Over a billion dollars worth of ethanol is produced each year by using yeast. The ingredient is an important component in the production of ethanol, but certain conditions also limit yeast's capacity. Two separate studies, however, show that yeast can be manipulated to address these conditions.

Each study, one by researchers at Chalmers University of Technology and the other by scientists at the Massachusetts Institute of Technology (MIT), independently identified different means by which yeast tolerance could be boosted. Chalmers researchers found a way to make yeast heat-resistant, while MIT scientists produced yeast that could tolerate the toxicity of alcohol.

Heat is a problem for yeast because it can only thrive under certain temperatures. By mutating yeast through adaptive laboratory evolution, researchers at Chalmers were able to make it resistant to heat, allowing it to survive the production process and make ethanol.

Another problem with biofuel production is the fact that ethanol is toxic to yeast. Making yeast tolerant to alcoholic has been a long-term goal for metabolic engineers. MIT scientists first screened mutation combinations to find out if these could be used to increase alcohol tolerance but it wasn't until they altered the yeast's environment -- by adding potassium chloride and potassium hydroxides -- that they were able to produce the results they were looking for.
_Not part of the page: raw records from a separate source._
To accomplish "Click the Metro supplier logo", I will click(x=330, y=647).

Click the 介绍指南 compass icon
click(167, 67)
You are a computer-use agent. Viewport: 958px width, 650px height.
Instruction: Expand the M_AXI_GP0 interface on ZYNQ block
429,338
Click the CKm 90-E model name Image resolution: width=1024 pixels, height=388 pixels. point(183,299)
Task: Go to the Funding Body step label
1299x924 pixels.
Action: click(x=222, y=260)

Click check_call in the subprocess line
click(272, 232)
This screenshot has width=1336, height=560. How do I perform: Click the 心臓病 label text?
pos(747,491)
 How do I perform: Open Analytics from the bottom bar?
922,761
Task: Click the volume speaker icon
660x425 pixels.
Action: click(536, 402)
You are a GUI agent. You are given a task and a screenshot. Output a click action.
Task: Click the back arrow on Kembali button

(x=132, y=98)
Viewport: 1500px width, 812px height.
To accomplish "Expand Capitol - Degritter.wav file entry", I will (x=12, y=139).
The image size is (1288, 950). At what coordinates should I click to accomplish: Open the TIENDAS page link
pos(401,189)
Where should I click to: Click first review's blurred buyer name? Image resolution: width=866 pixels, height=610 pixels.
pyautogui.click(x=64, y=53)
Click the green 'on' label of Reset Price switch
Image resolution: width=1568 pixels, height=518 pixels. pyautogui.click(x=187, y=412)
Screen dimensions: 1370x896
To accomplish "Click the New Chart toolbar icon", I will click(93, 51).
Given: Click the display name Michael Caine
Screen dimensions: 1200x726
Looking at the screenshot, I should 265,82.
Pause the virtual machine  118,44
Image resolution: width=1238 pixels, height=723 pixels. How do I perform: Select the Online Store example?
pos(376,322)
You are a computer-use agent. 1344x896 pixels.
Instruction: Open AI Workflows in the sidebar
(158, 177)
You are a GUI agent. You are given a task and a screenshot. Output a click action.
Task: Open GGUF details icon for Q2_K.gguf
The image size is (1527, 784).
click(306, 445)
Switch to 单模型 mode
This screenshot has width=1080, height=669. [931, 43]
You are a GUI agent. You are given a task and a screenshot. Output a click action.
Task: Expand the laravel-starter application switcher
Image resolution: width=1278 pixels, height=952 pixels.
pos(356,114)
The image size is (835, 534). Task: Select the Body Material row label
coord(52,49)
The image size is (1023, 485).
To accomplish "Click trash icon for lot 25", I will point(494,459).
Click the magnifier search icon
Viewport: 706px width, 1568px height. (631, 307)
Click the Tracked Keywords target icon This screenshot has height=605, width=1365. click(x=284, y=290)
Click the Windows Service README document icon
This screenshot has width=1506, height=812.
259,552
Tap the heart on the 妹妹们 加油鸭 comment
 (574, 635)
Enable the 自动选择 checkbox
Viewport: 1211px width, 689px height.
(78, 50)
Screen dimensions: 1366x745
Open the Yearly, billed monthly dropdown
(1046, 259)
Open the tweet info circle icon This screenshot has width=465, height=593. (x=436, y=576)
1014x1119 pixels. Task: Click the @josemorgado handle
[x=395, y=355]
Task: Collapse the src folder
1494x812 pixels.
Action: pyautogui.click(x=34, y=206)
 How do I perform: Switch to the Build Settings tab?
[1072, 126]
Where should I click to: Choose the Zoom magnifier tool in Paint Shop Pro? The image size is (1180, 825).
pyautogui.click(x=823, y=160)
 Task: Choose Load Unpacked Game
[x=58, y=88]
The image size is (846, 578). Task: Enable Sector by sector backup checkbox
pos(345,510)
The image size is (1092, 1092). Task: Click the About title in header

 "The findings are a little bit unexpected, because we thought it was a complex problem. The solution turns out to be very simple," Huimin Zhao, a synthetic biologist and metabolic engineer at the University of Illinois, commented on the outcome.

Jens Nielsen, systems biology professor, headed the research team for Chalmers, while Gregory Stephanopoulos, a Willard Henry Dow Professor of Chemical Engineering, led the MIT team. Chalmers researchers were assisted by the Science for Life Laboratory, while MIT scientists collaborated with the Whitehead Institute for Biomedical Research.

Research conducted by Chalmers was funded by the Swedish Research Council, European Research Council and Novo Nordisk Foundation. MIT's work received funding from the Department of Energy and the university's Energy Initiative.

Both studies were published in the journal Science.